Me quedo en mi tiempo y mi vida para rechazar a la Iglesia de Pío XII, Pacelli, y su colusión con Franco y los nazis. Y, a partir del triunfo aliado, con la CIA, las mafias y el corrupto partido de la DC italiana. El honor de la Iglesia es rescatado, es cierto, por un papa como Juan XXIII, por obispos como Óscar Romero en El Salvador, pero la vergüenza vuelve a caer sobre la Iglesia argentina que bendijo a dictaduras de criminales, asesinos y torturadores…
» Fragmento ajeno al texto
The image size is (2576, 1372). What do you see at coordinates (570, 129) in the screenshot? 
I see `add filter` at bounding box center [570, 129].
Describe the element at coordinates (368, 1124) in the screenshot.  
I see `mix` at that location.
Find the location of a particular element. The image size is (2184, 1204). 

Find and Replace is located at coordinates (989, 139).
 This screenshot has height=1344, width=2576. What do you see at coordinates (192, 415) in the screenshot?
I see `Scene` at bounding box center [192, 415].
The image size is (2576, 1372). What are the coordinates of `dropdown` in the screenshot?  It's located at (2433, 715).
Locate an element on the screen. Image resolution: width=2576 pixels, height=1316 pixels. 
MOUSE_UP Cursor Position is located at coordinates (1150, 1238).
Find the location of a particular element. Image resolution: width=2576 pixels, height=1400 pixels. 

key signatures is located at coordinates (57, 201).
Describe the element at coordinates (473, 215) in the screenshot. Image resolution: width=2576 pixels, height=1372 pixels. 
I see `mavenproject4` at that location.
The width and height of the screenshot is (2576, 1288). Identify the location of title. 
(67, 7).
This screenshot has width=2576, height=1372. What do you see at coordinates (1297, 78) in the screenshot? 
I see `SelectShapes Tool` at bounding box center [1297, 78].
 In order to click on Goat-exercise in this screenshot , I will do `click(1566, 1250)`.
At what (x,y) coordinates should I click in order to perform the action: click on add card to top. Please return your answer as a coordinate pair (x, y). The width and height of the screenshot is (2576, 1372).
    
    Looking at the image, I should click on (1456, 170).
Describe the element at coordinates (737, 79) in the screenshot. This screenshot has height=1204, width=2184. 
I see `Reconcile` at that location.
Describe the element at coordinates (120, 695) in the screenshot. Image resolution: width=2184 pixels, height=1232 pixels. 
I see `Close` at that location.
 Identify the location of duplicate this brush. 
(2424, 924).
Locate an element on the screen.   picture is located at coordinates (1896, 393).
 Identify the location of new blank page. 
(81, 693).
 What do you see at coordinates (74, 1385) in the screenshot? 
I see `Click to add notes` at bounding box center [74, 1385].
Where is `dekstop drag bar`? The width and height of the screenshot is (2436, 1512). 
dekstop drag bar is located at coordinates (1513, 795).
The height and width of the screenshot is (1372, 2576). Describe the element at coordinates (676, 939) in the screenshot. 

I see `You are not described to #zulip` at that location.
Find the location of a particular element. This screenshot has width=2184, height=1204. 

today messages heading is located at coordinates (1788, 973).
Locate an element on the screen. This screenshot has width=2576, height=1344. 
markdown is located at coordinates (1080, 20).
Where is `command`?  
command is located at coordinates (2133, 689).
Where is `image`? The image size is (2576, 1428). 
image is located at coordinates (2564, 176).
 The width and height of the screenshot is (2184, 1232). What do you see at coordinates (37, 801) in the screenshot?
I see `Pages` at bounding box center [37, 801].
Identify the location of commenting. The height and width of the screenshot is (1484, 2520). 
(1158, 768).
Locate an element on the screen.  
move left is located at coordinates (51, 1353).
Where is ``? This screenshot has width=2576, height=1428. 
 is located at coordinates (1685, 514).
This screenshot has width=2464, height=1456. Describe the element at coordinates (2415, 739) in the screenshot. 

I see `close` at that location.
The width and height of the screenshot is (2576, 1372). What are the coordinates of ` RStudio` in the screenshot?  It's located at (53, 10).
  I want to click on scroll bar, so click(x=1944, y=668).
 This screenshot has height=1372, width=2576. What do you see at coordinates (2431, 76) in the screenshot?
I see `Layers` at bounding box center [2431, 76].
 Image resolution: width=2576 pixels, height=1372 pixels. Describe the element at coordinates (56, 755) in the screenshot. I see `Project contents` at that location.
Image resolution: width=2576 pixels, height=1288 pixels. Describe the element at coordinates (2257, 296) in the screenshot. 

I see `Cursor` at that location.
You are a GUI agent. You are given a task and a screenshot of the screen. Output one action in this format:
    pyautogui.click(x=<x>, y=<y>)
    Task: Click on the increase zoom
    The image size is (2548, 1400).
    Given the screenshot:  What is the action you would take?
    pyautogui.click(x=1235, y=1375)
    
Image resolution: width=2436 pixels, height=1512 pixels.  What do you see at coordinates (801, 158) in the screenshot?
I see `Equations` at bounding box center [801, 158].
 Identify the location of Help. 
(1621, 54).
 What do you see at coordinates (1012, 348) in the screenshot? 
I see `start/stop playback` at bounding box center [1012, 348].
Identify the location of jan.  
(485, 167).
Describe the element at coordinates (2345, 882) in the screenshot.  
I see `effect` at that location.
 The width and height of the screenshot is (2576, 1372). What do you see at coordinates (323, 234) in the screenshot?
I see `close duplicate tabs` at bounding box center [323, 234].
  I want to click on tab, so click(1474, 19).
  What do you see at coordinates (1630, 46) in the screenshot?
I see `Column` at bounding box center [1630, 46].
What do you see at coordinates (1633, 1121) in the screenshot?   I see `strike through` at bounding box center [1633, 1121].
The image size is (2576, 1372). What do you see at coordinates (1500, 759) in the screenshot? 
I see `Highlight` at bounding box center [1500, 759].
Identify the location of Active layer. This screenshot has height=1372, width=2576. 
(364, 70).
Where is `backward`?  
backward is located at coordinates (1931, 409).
Lo extraordinario es que dos mil años de traiciones no han logrado matar a Jesús. Qué poco duraron los imperios del mal, el Reich destinado a un milenio según Hitler, el futuro comunista prometido por la burocracia soviética… ¿Cuántas divisiones tiene el Papa?, preguntó con sorna Stalin. Pues muchas más que el Kremlin. Pero esos ejércitos de la fe cristiana existen a pesar de, no gracias a, la institución vaticana. Ésta aprovecha, administra, pero no alcanza a apropiarse de la figura de Jesús, que constantemente rebasa a la Iglesia creada en su nombre. Jesús es el perpetuo reproche a la Iglesia. Pero la Iglesia tiene que tolerar a Jesús para seguir siendo. Jesús se le escapa a la Iglesia porque se convierte en un problema para los que están fuera de la Iglesia. A la caza de herejes e incrédulos, la Iglesia no ha podido, actualmente, reservarse a Jesús porque Jesús extiende los valores de la vida eterna a los valores de la vida en el mundo y allí se vuelve algo más que un frágil Dios que se hizo humano. Se convierte en el Dios cuya fuerza es su humanidad. Y es la humanidad de Cristo lo que lo mantiene vivo como problema para una modernidad que puede tener temperamento religioso sin fe religiosa. El católico relapso Luis Buñuel; el protestante fuera de la Iglesia, Ingmar Bergman; el religioso social y civil Albert Camus. Pero también los hombres de fe capaces de ponerla a prueba en el mundo, Francois Mauriac, Georges Bernanos, Graham Greene. Y sobre todo la mujer de la fe, Simone Weil, que se pregunta, ¿Se puede amar a Dios sin conocerlo?, y contesta: Sí. Es la respuesta terrible a la terrible pregunta de Dostoyevsky: ¿Se puede conocer a Dios sin amarlo? Stavroguin, Iván Karamazov, contestan: Sí. Éste es el dilema y sólo Jesús lo resuelve. Una persona no es Dios, pero Dios puede ser una persona. De allí que millones de hombres y mujeres crean en Jesús y sean su fuerza, más allá de las Iglesias y las clerecías. Jesús no resucita a los muertos. Resucita a los vivos. Jesús es el corrector de pruebas de la vida humana.